— Start Input —

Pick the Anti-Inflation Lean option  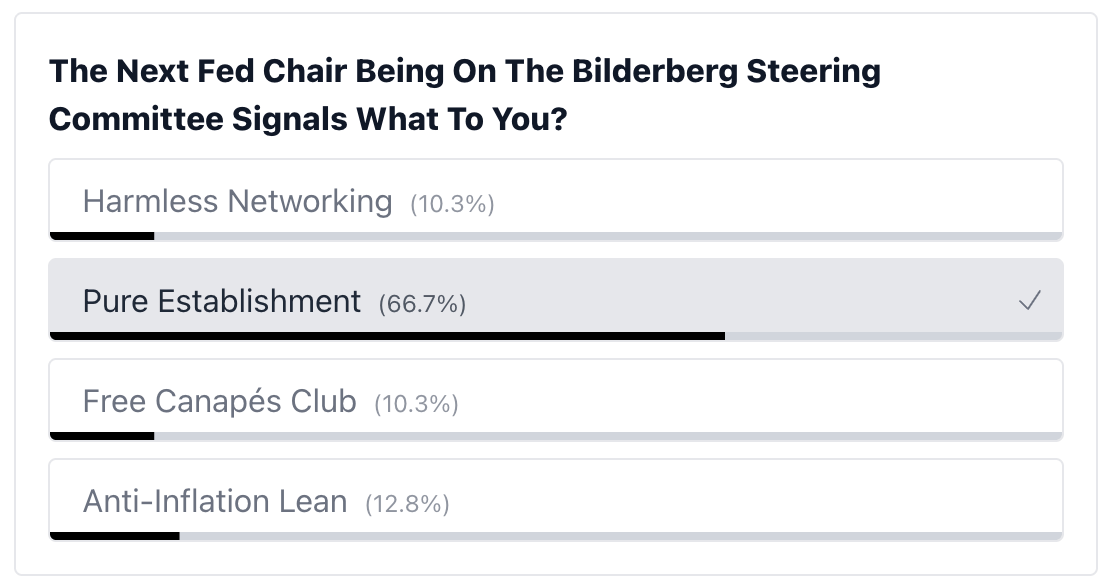pyautogui.click(x=215, y=501)
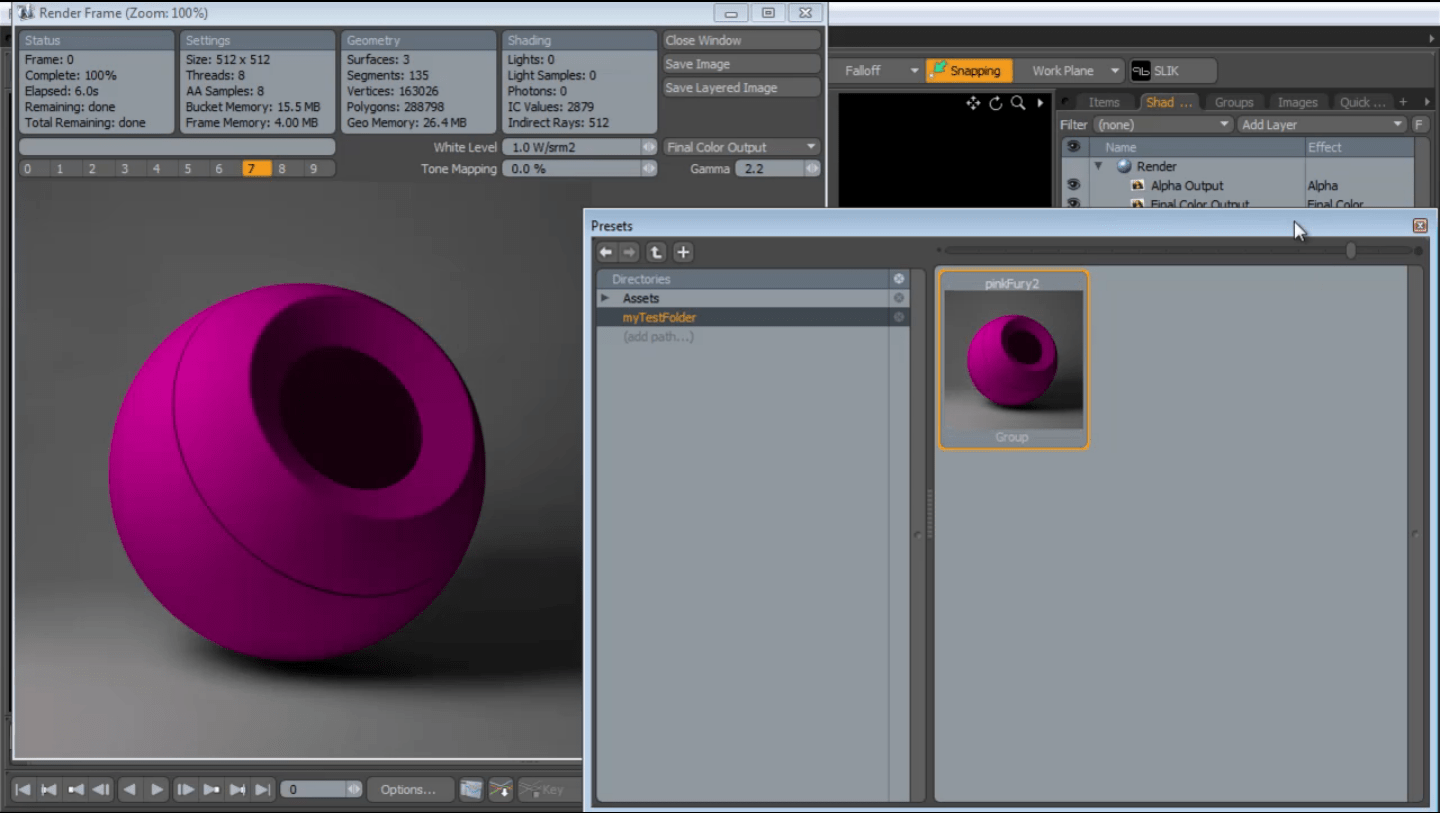Screen dimensions: 1440x813
Task: Open the Add Layer dropdown
Action: [1321, 125]
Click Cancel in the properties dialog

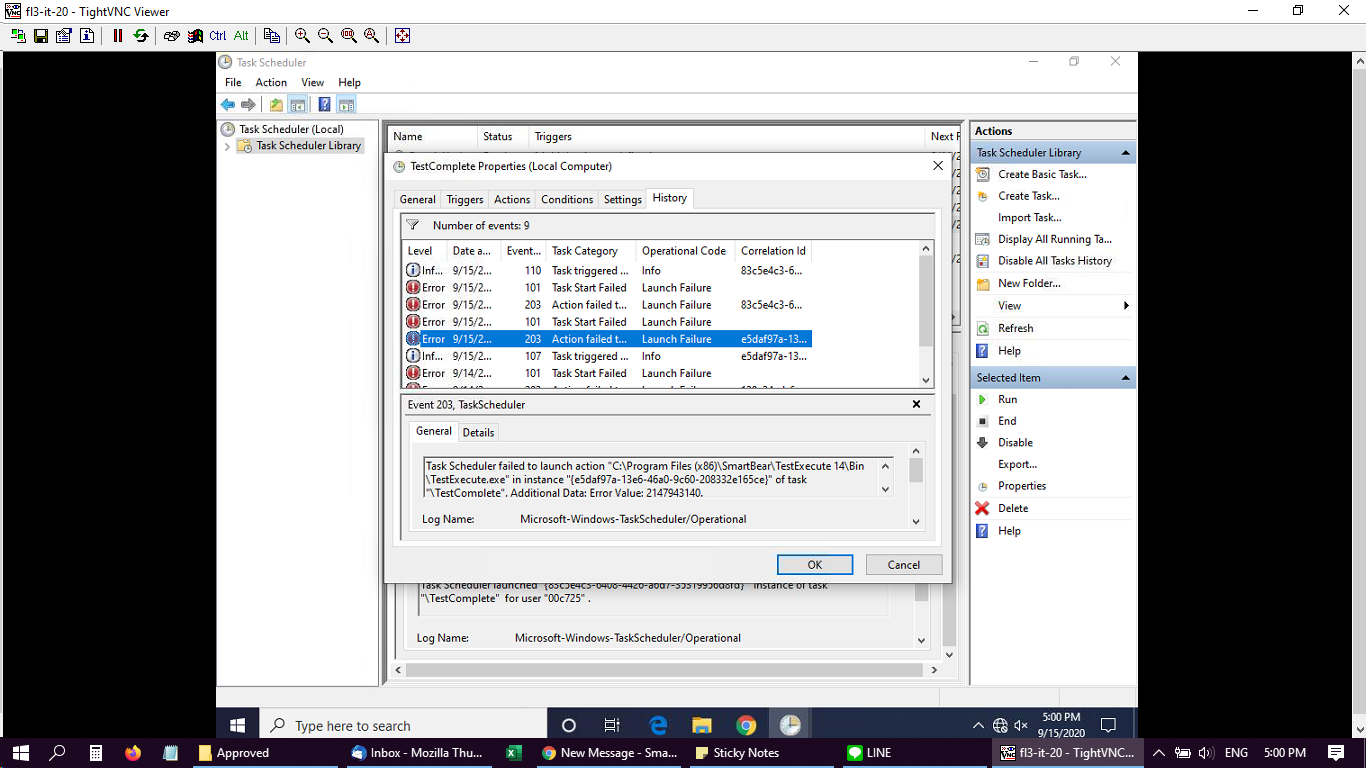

— End Input —

» Objective: Which lines in the entries above contain the word "dialog"? List each of them, matching case exactly.

» Exercise solution:
Click Cancel in the properties dialog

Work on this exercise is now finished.